Recently Issued Accounting Standards

Accounting pronouncement adopted

In November 2015, the United States Financial Accounting Standards Board (“FASB”) issued new accounting guidance which removed the requirement that deferred income tax assets and liabilities be classified as either current or non-current in a classified statement of financial position and instead requires deferred income tax assets and liabilities to be classified as non-current. The Company adopted this new accounting guidance prospectively on January 1, 2016.

Accounting pronouncements being evaluated

In March 2016, the FASB issued new accounting guidance which simplifies several aspects of the accounting for employee share-based payment transactions, including the accounting for income taxes, forfeitures, statutory tax withholding requirements, and the classification of excess income tax benefits on the statement of cash flows. The Company expects to adopt this new accounting guidance as required on January 1, 2017. Under the new accounting guidance, excess income tax benefits related to share-based awards will be reflected as a reduction of income tax expense on the statements of income and as cash provided from operating activities. Under existing guidance, these tax benefits are reflected directly in additional paid-in capital and as cash provided from financing activities. The Company recognized $5.1 million of such income tax benefits in the six months ended June 30, 2016. The Company does not expect the adoption of this new accounting guidance to impact the recognition of its share-based compensation expense or its presentation of cash flows related to employee taxes paid for withheld shares.

In February 2016, the FASB issued new accounting guidance which requires lessees to recognize almost all leases on their balance sheet as a right-of-use asset and a lease liability. The income statement will reflect lease expense for operating leases, and amortization and interest expense for financing leases. The new accounting guidance will be effective for annual reporting periods beginning after December 15, 2018. Early adoption is permitted. The Company is currently evaluating the impact of this new accounting guidance on its consolidated financial statements.

In January 2016, the FASB issued new accounting guidance which modifies how entities measure equity investments and present changes in the fair value of financial liabilities. The new accounting guidance will be effective for annual reporting periods beginning after December 15, 2017. Early adoption of the presentation guidance is permitted; however, early adoption of the recognition and measurement guidance is not permitted. The adoption of this new accounting guidance is not expected to have a material effect on the Company’s financial statements.

In May 2014, the FASB and the International Accounting Standards Board issued a converged standard on the recognition of revenue from contracts with clients. The objective of the new standard is to establish a single comprehensive revenue recognition model that is designed to create greater comparability of financial statements across industries and jurisdictions. Under the new standard, companies will recognize revenue to depict the transfer of goods or services to clients in amounts that reflect the consideration to which the company expects to be entitled in exchange for those goods or services.

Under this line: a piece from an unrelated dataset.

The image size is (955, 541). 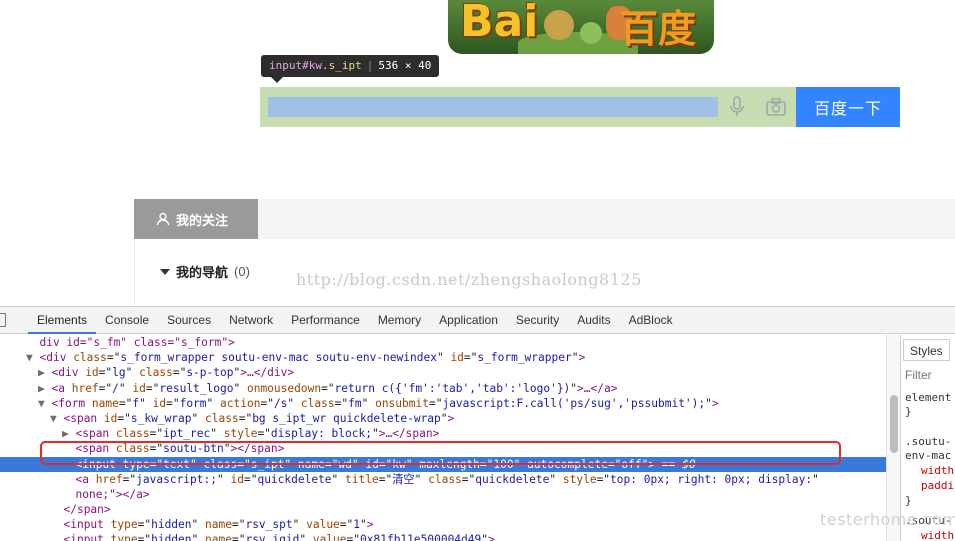 What do you see at coordinates (405, 66) in the screenshot?
I see `tooltip-dimensions: 536 × 40` at bounding box center [405, 66].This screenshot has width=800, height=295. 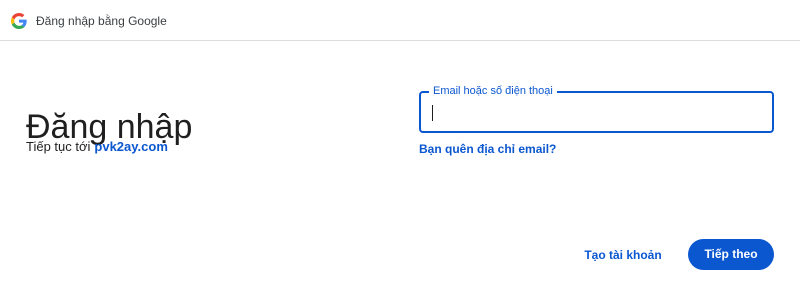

The new standard also will require expanded disclosures on revenue recognition including information about changes in assets and liabilities that result from contracts with clients. The new standard allows for either a retrospective or prospective approach to transition upon adoption. The new standard will be effective for annual reporting periods beginning after December 15, 2017. Early adoption is permitted for annual reporting periods beginning after December 15, 2016. The Company is currently evaluating the impact of this new standard on its consolidated financial statements, the date of adoption, and the transition approach to implement the new standard.